**ТЕКСТ:**

────

Опубликовать их с посвящением Пастернаку немедленной возможности не было, поэтому Евгений Александрович извернулся и опубликовал их с посвящением уже покойному на тот момент Луговскому. Устно объяснив самым близким, что Луговской тут ни при чём, стихи для Бориса Леонидовича.
Вознесенский, в свою очередь, стихи, посвящённые Пастернаку, назвал «Похороны Толстого».
Любопытно, как бы сам Пастернак на такое жонглирование отреагировал.
Это как если бы Лермонтов на всякий случай стихотворение «На смерть поэта» посвятил Тредиаковскому, от греха подальше. Или назвал «Похороны Ломоносова». А что?
Едва ли есть что-то более простодушное в русской литературе, чем «шестидесятники». Эти бравые ребята ещё смели судить людей, прошедших сквозь 1930-е.
В тридцатые поэтов забивали, как гвозди, — иногда в дерево, иногда в железо. В «шестидесятые» тоже забивали — хорошо, если в дерево, но чаще — в сливки. Процесс вроде бы один и тот же — ощущения разные.
Потом, когда будет можно, посвящение Луговскому Евтушенко снимет и поставит посвящение Пастернаку. Луговскому, конечно же, тоже напишет отдельное стихотворение — а иначе как бы он остался без посвящения Евтушенко.

────

**ПОСТАВЛЕННАЯ ЗАДАЧА 1:** Как, согласно тексту, Вознесенский назвал стихи, посвящённые Пастернаку?
**ПОСТАВЛЕННАЯ ЗАДАЧА 2:** Перепишите из текста дословно отрывок от «Едва ли есть» до «без посвящения Евтушенко.» включительно.
**ПОСТАВЛЕННАЯ ЗАДАЧА 3:**
Определите, соответствуют ли тексту утверждения (а), (б) и (в), и для каждого ответьте «да» или «нет», приведя решающие слова текста в точной цитате.
(а) Евгений Александрович сначала опубликовал стихи с посвящением Луговскому.
(б) На момент этой публикации Луговской был жив.
(в) Позднее посвящение Луговскому было заменено посвящением Пастернаку.
Отвечайте, опираясь только на текст.

**ЛИСТИНГ ДАННЫХ:**
────

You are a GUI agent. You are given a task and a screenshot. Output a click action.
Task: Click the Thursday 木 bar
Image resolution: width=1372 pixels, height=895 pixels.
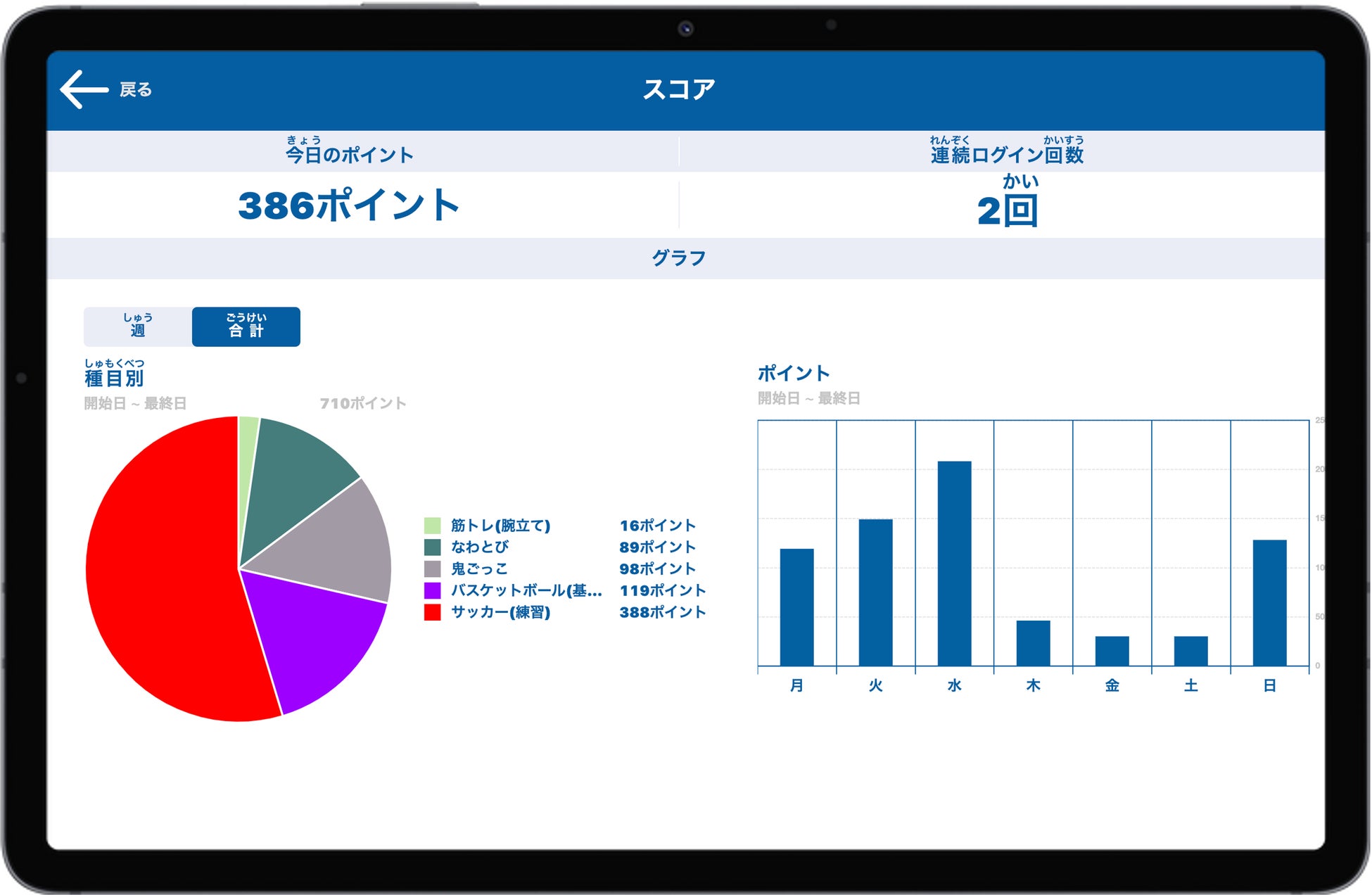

────

**ПОЛНОЕ РЕШЕНИЕ 1:** «Похороны Толстого».

**ПОЛНОЕ РЕШЕНИЕ 2:**
Едва ли есть что-то более простодушное в русской литературе, чем «шестидесятники». Эти бравые ребята ещё смели судить людей, прошедших сквозь 1930-е.
В тридцатые поэтов забивали, как гвозди, — иногда в дерево, иногда в железо. В «шестидесятые» тоже забивали — хорошо, если в дерево, но чаще — в сливки. Процесс вроде бы один и тот же — ощущения разные.
Потом, когда будет можно, посвящение Луговскому Евтушенко снимет и поставит посвящение Пастернаку. Луговскому, конечно же, тоже напишет отдельное стихотворение — а иначе как бы он остался без посвящения Евтушенко.

**ПОЛНОЕ РЕШЕНИЕ 3:**
(а) Да: «опубликовал их с посвящением уже покойному на тот момент Луговскому».
(б) Нет: «уже покойному на тот момент Луговскому».
(в) Да: «посвящение Луговскому Евтушенко снимет и поставит посвящение Пастернаку».